Highlight: Family violence incidents can exempt one from FDR participation

The parents or guardians involved in family disputes are generally required to go through a family dispute resolution (FDR) mediation process before filing proceedings in Family Court, but there are some exceptions to the rule.

Family violence is one such exception, as is when the safety of a child is already at risk. In this case, a party may seek an urgent parenting order that could enable them to bypass FDR mediation.

In normal cases, however, a party may file a proceeding with the Family Court 12 months after they have completed the mediation process. A party may also file in court if, following a trial period, they are dissatisfied with the arrangements determined during the FDR process.

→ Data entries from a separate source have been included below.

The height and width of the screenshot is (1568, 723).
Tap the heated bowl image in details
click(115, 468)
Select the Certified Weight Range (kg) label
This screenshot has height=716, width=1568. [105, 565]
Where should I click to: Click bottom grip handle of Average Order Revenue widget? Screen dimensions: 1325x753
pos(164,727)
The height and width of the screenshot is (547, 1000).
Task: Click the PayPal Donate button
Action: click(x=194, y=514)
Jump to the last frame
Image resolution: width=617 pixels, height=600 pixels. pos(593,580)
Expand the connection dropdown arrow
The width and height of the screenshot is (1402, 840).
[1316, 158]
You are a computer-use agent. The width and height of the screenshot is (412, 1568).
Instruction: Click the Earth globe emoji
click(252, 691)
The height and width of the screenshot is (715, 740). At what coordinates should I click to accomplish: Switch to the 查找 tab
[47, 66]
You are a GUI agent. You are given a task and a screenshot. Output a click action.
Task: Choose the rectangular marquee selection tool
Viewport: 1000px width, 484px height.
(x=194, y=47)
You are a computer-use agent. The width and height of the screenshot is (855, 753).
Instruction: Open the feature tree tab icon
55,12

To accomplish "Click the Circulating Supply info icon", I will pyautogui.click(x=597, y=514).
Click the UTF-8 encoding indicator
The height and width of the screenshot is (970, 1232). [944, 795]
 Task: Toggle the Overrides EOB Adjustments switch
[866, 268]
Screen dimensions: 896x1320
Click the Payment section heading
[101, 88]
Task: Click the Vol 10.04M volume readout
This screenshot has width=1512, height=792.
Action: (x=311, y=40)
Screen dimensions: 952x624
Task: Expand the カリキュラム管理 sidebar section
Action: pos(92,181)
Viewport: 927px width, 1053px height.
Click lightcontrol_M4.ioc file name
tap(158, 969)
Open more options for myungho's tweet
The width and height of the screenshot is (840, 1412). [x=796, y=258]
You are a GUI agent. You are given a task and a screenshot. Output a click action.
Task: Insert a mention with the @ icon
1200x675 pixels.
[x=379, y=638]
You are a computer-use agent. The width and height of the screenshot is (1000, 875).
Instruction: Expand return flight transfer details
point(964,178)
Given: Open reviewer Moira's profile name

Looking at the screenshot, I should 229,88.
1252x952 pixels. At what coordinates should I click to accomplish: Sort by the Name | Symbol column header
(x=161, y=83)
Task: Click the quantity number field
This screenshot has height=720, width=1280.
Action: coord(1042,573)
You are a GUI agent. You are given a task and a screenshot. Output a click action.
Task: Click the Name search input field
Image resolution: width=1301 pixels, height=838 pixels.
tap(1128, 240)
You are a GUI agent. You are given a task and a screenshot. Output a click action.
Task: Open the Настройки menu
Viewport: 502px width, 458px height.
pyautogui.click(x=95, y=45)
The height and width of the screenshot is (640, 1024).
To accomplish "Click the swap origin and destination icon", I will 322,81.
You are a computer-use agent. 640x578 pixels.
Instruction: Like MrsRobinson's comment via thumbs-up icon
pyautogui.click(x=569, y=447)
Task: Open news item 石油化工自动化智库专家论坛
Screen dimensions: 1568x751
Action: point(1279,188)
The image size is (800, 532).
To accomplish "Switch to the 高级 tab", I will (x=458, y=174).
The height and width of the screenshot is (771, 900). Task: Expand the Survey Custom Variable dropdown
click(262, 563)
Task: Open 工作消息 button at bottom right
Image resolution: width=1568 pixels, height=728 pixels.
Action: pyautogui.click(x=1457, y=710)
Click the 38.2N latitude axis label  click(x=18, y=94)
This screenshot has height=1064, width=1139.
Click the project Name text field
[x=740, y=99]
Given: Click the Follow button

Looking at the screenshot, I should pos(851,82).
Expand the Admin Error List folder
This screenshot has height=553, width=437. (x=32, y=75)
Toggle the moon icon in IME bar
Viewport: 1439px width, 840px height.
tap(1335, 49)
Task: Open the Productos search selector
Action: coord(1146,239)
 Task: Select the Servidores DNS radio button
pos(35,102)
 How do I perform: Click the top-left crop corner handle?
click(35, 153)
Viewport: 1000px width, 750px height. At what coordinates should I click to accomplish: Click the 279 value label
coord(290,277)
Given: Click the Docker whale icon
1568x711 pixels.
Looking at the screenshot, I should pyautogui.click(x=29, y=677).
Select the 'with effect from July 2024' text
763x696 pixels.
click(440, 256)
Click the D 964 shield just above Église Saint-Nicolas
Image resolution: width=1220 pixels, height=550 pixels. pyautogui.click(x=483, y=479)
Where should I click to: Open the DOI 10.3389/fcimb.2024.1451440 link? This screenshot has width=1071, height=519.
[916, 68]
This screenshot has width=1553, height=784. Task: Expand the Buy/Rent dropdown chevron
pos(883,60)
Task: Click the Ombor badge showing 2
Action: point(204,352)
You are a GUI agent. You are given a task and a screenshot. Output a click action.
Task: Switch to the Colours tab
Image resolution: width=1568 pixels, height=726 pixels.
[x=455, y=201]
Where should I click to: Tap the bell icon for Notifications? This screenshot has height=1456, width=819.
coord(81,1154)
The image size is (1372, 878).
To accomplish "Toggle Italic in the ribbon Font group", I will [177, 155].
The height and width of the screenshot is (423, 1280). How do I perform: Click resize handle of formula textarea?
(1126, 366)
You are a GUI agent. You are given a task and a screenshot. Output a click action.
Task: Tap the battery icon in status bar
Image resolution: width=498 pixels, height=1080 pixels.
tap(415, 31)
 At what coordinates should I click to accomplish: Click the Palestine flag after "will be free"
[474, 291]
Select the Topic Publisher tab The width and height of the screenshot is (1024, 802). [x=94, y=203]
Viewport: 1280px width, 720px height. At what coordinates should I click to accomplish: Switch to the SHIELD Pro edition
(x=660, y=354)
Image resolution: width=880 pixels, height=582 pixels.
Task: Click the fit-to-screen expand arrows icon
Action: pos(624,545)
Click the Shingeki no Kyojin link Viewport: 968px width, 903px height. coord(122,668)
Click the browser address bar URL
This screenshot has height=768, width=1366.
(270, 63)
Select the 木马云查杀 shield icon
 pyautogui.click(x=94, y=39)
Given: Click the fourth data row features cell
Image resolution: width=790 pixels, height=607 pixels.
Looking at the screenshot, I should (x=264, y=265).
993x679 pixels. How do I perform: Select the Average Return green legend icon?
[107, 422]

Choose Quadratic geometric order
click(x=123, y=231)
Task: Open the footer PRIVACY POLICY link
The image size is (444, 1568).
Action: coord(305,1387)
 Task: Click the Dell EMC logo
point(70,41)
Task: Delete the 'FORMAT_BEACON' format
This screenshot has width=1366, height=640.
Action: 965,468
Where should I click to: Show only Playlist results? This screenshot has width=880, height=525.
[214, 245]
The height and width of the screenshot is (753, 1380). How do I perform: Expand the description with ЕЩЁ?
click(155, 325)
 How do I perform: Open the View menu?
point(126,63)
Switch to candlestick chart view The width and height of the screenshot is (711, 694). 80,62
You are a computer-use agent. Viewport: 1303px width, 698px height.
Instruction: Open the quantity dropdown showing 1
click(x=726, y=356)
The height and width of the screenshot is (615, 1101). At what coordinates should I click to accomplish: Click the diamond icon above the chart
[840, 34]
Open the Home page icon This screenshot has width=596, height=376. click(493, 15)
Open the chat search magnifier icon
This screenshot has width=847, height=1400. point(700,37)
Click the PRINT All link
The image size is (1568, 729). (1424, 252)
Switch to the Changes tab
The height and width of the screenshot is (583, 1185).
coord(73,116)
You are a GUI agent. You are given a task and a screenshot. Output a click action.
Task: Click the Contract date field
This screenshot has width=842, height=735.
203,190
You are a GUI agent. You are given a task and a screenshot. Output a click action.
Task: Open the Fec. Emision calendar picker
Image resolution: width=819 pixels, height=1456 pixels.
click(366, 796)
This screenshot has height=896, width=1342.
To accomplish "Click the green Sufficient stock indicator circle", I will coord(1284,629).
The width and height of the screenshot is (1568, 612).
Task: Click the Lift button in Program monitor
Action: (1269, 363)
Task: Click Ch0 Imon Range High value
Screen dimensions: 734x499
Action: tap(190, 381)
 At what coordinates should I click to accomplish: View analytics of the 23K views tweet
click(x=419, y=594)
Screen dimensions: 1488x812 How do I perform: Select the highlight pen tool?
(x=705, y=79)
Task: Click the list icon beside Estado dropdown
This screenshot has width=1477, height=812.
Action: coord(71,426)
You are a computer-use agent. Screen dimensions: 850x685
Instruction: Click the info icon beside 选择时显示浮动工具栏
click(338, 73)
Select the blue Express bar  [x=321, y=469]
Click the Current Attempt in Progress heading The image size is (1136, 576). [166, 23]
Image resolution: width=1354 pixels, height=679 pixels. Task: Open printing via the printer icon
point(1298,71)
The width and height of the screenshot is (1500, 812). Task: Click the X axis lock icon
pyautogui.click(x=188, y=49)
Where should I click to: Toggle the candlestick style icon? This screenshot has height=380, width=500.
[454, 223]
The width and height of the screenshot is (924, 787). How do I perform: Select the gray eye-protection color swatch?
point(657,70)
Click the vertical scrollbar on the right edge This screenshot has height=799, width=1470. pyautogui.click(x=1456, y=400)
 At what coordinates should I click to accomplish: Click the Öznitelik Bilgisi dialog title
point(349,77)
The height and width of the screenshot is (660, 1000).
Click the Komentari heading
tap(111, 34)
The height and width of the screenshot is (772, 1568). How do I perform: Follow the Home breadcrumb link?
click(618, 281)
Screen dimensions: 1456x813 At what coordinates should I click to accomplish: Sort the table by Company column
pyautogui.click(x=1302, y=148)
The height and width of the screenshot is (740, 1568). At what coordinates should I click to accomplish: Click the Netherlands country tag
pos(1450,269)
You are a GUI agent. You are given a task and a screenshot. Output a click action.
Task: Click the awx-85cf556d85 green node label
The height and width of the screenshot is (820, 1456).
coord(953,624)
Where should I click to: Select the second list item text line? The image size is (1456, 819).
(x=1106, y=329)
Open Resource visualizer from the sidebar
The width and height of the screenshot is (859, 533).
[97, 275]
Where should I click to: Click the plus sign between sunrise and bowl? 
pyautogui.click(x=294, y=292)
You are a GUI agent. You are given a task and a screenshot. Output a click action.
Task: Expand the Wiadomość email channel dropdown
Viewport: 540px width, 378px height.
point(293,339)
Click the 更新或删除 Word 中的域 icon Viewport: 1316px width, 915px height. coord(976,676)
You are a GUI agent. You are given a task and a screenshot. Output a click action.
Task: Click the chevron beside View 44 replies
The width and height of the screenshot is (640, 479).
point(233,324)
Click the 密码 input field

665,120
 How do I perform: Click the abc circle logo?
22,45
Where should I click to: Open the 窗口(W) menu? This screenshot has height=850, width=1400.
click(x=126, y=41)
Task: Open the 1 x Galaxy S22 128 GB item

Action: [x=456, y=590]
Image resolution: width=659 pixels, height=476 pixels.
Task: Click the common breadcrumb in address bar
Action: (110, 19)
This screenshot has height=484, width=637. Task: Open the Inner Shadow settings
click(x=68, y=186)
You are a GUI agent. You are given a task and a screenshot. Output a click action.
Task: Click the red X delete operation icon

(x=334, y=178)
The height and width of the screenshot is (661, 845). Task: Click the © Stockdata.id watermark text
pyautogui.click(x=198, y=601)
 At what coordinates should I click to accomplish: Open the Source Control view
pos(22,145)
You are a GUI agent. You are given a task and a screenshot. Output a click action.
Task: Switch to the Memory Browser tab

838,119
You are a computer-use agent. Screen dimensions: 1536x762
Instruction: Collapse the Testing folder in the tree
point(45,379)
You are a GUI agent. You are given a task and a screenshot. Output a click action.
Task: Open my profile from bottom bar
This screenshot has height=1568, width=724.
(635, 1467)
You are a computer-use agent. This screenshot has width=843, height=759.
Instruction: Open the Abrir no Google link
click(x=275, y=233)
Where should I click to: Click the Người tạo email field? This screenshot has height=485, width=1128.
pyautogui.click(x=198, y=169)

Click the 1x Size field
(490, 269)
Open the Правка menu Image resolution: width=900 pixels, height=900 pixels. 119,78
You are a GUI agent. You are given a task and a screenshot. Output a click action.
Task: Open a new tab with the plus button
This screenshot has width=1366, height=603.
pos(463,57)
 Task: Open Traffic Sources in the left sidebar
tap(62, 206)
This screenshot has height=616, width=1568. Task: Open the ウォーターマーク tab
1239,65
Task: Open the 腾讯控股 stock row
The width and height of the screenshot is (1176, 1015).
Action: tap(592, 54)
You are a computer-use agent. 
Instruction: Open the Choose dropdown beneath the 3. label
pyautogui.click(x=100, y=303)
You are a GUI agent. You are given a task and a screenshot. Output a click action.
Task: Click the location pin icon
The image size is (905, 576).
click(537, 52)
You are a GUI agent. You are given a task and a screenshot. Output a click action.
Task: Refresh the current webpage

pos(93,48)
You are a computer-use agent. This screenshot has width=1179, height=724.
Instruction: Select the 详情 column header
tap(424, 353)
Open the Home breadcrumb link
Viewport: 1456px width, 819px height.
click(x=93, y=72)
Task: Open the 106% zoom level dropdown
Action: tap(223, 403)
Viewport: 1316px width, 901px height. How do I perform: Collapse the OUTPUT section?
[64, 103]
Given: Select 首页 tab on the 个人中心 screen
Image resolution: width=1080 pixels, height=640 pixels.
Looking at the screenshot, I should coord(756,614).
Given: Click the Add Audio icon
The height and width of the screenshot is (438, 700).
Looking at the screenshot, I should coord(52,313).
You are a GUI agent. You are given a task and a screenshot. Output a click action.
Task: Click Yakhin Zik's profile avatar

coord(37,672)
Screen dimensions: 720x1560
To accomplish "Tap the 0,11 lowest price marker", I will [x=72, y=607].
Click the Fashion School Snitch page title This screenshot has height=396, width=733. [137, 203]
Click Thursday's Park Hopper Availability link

Nonetheless, the court will have discretion to decide whether a challenge made against a mediation outcome is appropriate or not. For instance, a party may simply have changed their mind, or they may feel that they were pushed into agreeing with an arrangement.

During FDR mediations, an independent mediator is appointed to assist parents and guardians with the process. The mediator should have received approval from the New Zealand Law Society, the Arbitrators and Mediators Institute of New Zealand or the Association of Dispute Resolvers.

Before commencing the formal mediation process, the mediator meets with each party separately to talk about the dispute. The mediator may also provide counselling or conduct a preparation session as necessary; moreover, the mediator will aid the parties in developing skills to settle other disputes in the future.